Ah, there's the sleep offender.
@TobiasKildetoft Germany's holiday times are all messed up.
@Danu Condescension is a good way to get someone to not want to pay attention to you. So I won't.
@TedShifrin I haven't done any math the past few days. Very pressed with schoolwork.
20:51
I find the dismissive use of "whatever" one of the worst pieces of vocabulary to arise in the last decade or so. I do not like it
@MikeMiller Whaaa? What I said was not at all meant to be condescending. I'm just saying that I currently have a lot of stuff to do, so I'm not spending time on this particular thing.
Just don't forget to sleep, @Balarka.
Or to eat @BalarkaSen, can happen too.
I have no idea how that could've sounded condescending (I actually looked up the definition again because I wasn't sure if I misunderstood what that word meant). "an attitude of patronizing superiority"...
I don't know what was supposed to be condescending, @Danu. Personally, I find "whatever" exactly that. But let's all move on.
20:54
@TedShifrin Trying not to. I have to get up like 6 in the morning consecutively for the next few days.
@TedShifrin Yes, let's move on.
Good night, then, @Balarka.
hello all!
hi doomedPing
@TedShifrin I'm told someone who wishes to remain anonymous is quite fond of your bald patch
20:54
^lmao
my ping is fucked man!
LOL, @Mussulini. WTH are you talking about?
Can someone tell me why in discrete time, (-1)^(n^2) is not a periodic signal?
because pi is irrational
lolwut?
20:55
$(-1)^x=\cis(\pi)^x=\cis(\pi x)$
Huh?
Wait, are these the standard Fourier coefficients in a Fourier expansion? What are we doing?
like if you graph it then its the exact same as (-1)^n
I think the lecturer did quite a good job with the exam this time. Several exercises that can be solved by anyone who knows the definitions, but which become much easier for someone who has an understanding for how everything interconnects in the subject.
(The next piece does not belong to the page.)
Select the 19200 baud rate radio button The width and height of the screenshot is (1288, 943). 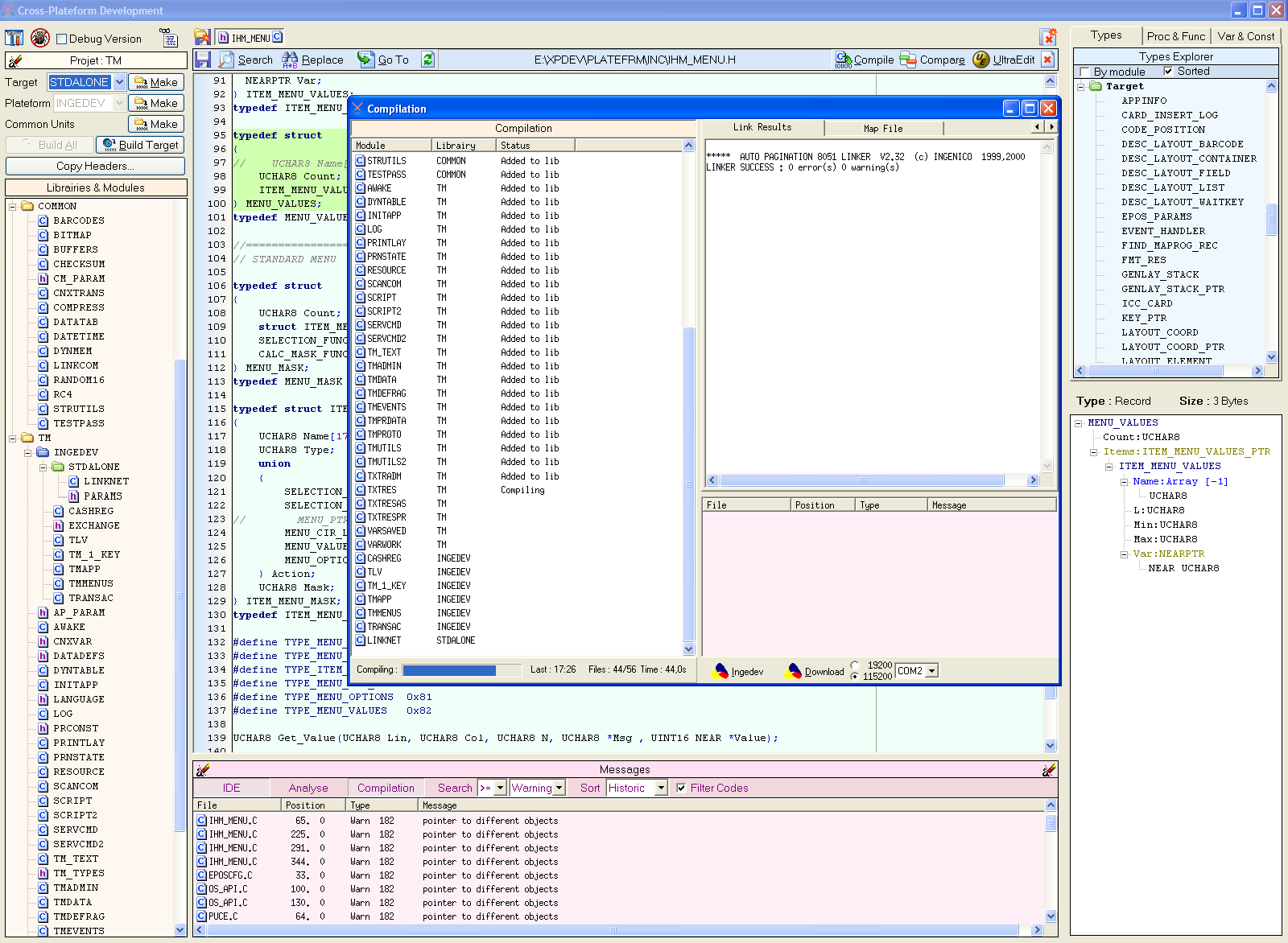coord(855,665)
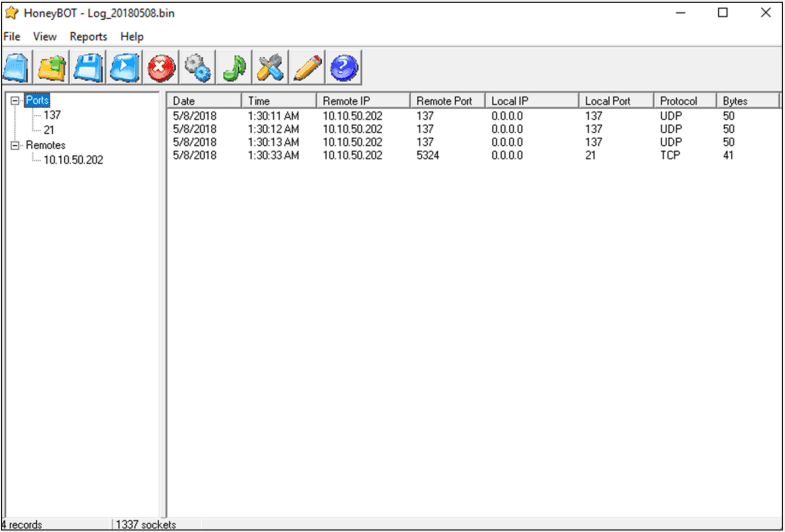
Task: Select remote 10.10.50.202 in the tree
Action: pos(73,160)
@TedShifrin Maybe I'll quit the chat, yeah, but still have to get some work done before sleeping.
I owe apologies to you and Mike for not getting work done as promised
Balarka: No apologies needed. Get rest and do a good job on your work.
20:57
Like one where first they are asked for the rank of a matrix, then whether the columns are linearly independent, then for the rank of the transposed matrix.
if it's exactly the same as (-1)^n it would be periodic, but evidently it's not
@TobiasKildetoft Hmm,
In my experience (as a student, purely!) it's very hard to make mathematical exams.
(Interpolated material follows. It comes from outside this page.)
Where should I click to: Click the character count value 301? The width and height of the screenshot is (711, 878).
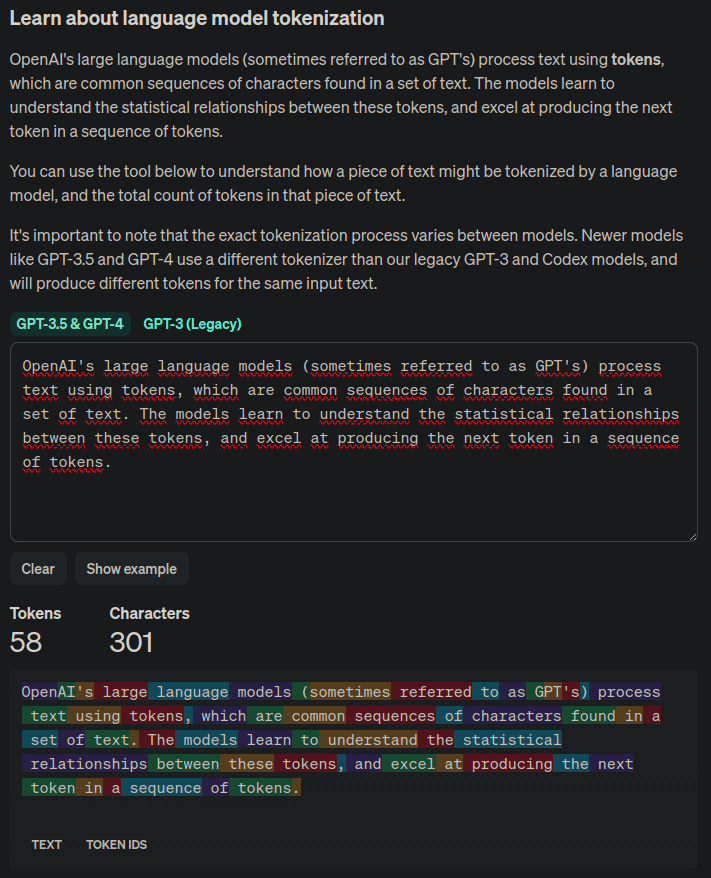(x=131, y=642)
@Tobias: Interestingly, a question I answered in 10 milliseconds this morning was due to someone's not remembering that if the columns of a matrix form an orthonormal basis, then so do its rows.
i thought that it would be some math thing where x[n+N] != x[n] but if you do the expansion then it does work
20:58
I give up on this, since no one will explain what we're talking about.
@pingOfDoom I'm sorry, don't listen to me I made a mistake.
@TedShifrin well, that is also less obvious than it sounds once you are used to it (and of course requires the orthonormality to be in the standard basis)
@Alessandro !!
Hi @Ted!
like for a signal to be periodic, then you need some N such that x[n] = x[n+N]
20:59
If anyone has some probability/graph theory question I can try to get some rust off there too, feel free to ping me.
@Tobias: Not necessarily, but some orthonormal ground basis, yes.